I don't know the actual diagonal for 12 x 20 film. Most sheet film is a
little smaller than the "nominal" size. However, assuming its pretty close
it would require about a 90 degree coverage angle for a 300mm lens. This is
beyond a Dagor. Dagors will do about 87 deg at f/45. A wide angle Dagor a
little over 90 deg. The f/18 Zeiss Protar series V will cover 100 degrees
but I suspect you are going to have to use a modern lens.

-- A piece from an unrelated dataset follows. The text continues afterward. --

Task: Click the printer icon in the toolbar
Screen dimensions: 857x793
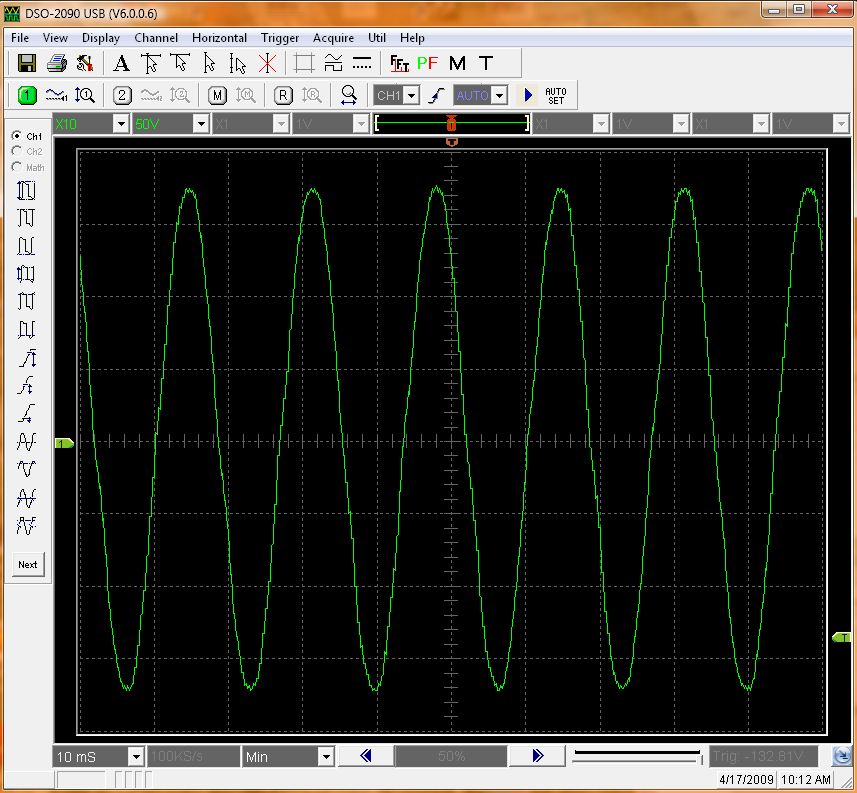Action: click(x=57, y=64)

As far as Dagor history, the original Dagor dates from 1892. The patent is
for an f/8 lens but the aperture was raised to f/6.8 soon after. The name
Dagor was adopted in 1904. C.P.Goerz in Germany was merged into the Zeiss
combine in 1926. Zeiss continued to make Dagors until about 1940. C.P.Goerz
American Optical Co. in the US was an independent company, at least from
1914. This company continued to make Dagors and other Goerz designs until
sold to Schneider in 1971 (by memory, not quite sure of the date) Schneider
continued to assemble some Dagors in the US but farmed out production to
Kern Optical in Switzerland. Schneider also built Apochromatic Artars until
about ten years ago.
Schneider did not continue making Dagors for long. For one thing they
were probably expensive to make and Schneider probably also thought their
f/5.6 Symmar a superior lens (there was an earlier f/6.8 Symmar, a copy of
Goerz claimed 87 degree coverage for the Dagor at f/45. It will actually
do this without vignetting but the image quality at the extremes is only
fairly good. I don't know whether the late Gold-Dot Dagor, built by Kern
actually has a smaller circle of illumination due to mechanical vignetting,
or whether its just a more honest assesment of image quality.
The Kern Dagor appears to be an actual re-design perhaps using different
glasses. The Golden Dagor, sometimes called a gold-rim Dagor was just the
old Dagor with a polished brass cell, an advertizing gimmick.
Like many older lenses the QC was not very good so quality among older
Dagors varies somewhat. Goerz had a good reputation this way so the
variation is not as great as for some other brands but each lens should be
checked out individually. Cell spacing is also important so some re-mounted
Dagors may have poor performance if the job was not done carefully.
The Series V Protar, f/18 will actually cover about 102 degrees at around
f/45. Modern WA lenses are faster, sharper, and have less fall off due to
the use of the Slusarov principle. (I'm sure I spelled that wrong).
The old Angulon also claimed 102deg coverage. It will actually illuminate
that large a circle but the image quality is not good. It is a variation of
the Dagor and its actual coverage is no better.